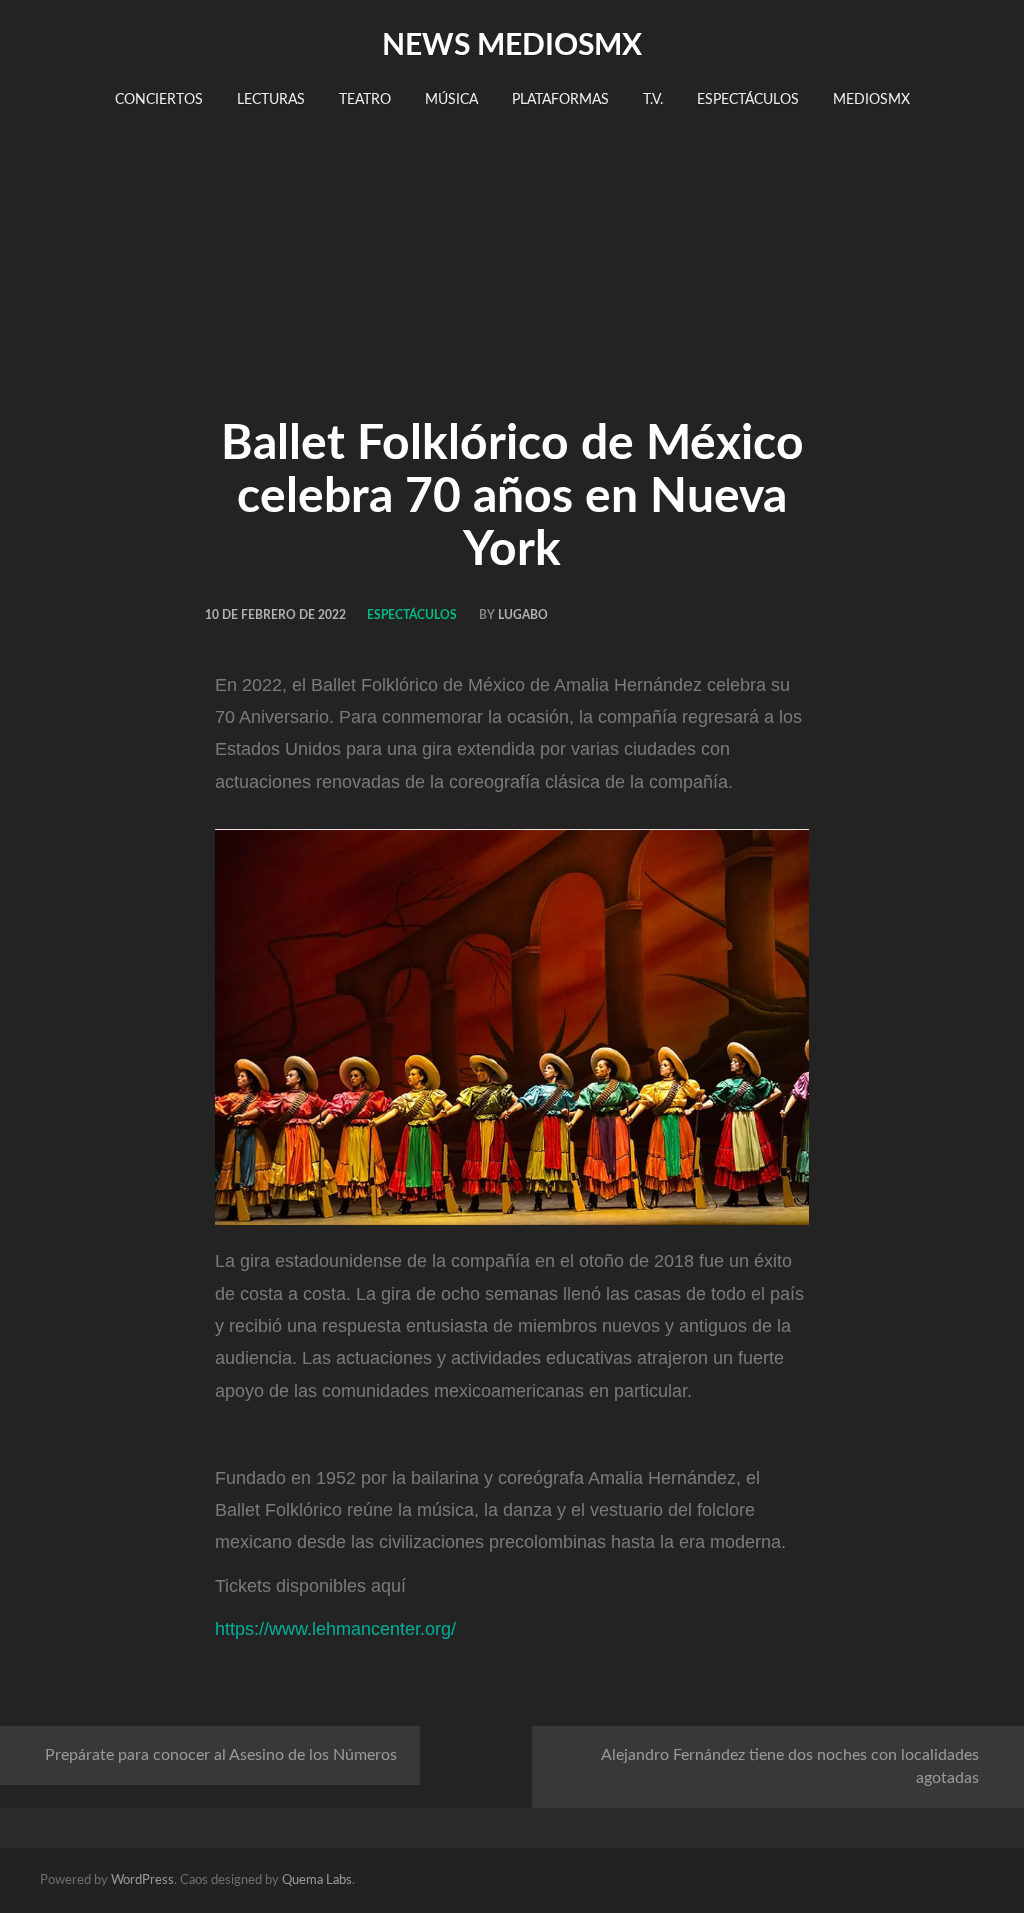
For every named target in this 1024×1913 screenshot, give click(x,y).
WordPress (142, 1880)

...

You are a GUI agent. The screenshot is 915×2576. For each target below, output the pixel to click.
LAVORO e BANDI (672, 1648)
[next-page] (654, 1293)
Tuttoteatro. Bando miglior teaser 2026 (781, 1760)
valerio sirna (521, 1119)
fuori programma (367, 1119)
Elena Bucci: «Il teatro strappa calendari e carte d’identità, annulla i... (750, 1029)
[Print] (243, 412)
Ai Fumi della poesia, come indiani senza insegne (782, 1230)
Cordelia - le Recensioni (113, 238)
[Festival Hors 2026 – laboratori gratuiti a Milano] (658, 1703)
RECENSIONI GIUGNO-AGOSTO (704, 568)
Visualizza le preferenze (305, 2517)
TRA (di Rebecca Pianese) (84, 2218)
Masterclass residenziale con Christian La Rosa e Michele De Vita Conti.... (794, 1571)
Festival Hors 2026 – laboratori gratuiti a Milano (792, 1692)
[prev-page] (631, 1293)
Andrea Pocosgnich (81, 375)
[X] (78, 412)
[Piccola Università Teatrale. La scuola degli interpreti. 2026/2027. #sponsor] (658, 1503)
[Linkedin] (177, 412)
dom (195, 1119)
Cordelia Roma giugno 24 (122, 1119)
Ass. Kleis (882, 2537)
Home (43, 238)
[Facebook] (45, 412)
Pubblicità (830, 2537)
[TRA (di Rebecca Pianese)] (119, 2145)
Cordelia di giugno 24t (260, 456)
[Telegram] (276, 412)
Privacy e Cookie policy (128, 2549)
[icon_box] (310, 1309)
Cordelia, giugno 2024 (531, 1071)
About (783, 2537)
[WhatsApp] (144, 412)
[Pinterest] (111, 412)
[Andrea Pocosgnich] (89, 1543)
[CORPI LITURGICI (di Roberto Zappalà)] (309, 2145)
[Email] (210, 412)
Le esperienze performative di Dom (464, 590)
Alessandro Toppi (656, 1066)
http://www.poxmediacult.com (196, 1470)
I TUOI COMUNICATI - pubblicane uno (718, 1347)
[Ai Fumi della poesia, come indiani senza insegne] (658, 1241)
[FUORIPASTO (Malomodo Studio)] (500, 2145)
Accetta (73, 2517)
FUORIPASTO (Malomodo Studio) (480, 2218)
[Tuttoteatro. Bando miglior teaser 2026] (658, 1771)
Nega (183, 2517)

--

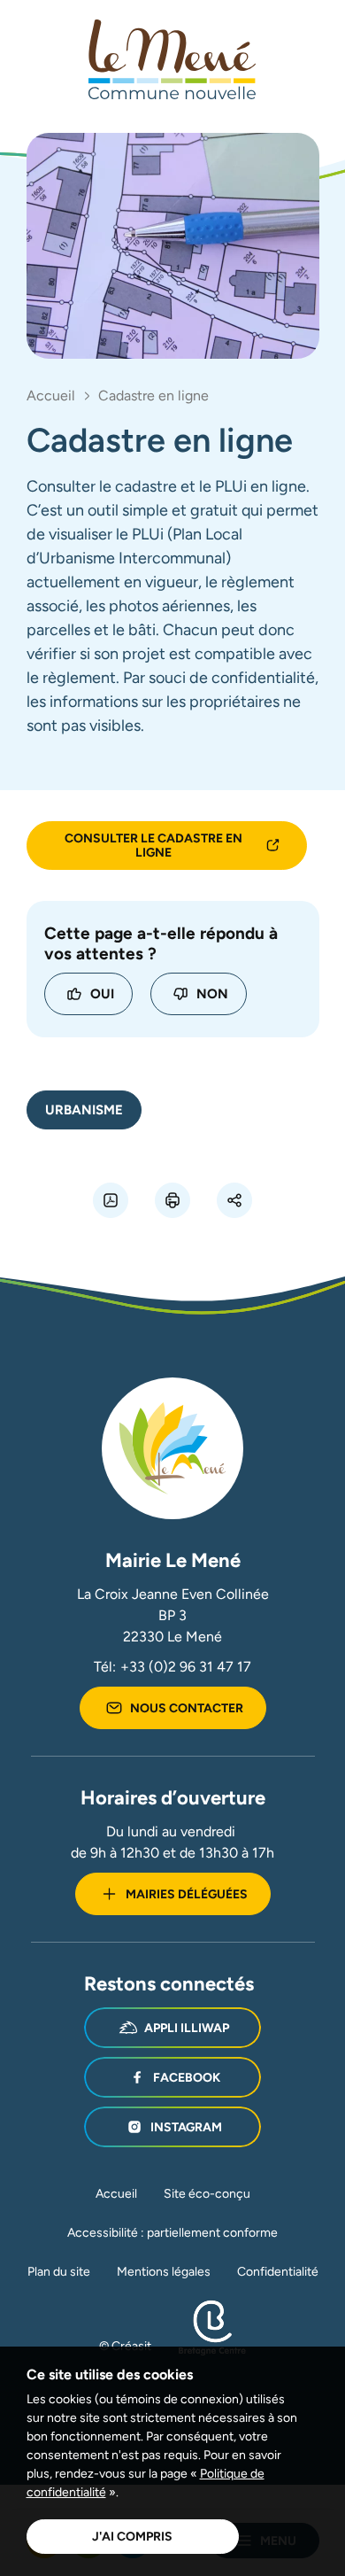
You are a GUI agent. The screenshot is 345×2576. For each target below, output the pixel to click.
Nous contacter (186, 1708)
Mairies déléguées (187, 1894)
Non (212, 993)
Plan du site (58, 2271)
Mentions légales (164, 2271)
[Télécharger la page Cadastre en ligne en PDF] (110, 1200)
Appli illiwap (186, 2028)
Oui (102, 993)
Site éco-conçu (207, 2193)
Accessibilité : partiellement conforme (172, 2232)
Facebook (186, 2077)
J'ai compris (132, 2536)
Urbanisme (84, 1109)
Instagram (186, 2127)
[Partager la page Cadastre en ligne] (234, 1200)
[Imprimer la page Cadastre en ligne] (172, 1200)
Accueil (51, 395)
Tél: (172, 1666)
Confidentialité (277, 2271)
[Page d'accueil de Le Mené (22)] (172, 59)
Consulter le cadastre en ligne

• YOUR OBJECTIVE: Only the lines above from the one with "Plan du site (58, 2271)" up to and including the one with "Consulter le cadastre en ligne" should be repeated, exactly as written.

• RESULT OF THIS TASK:
Plan du site (58, 2271)
Mentions légales (164, 2271)
[Télécharger la page Cadastre en ligne en PDF] (110, 1200)
Appli illiwap (186, 2028)
Oui (102, 993)
Site éco-conçu (207, 2193)
Accessibilité : partiellement conforme (172, 2232)
Facebook (186, 2077)
J'ai compris (132, 2536)
Urbanisme (84, 1109)
Instagram (186, 2127)
[Partager la page Cadastre en ligne] (234, 1200)
[Imprimer la page Cadastre en ligne] (172, 1200)
Accueil (51, 395)
Tél: (172, 1666)
Confidentialité (277, 2271)
[Page d'accueil de Le Mené (22)] (172, 59)
Consulter le cadastre en ligne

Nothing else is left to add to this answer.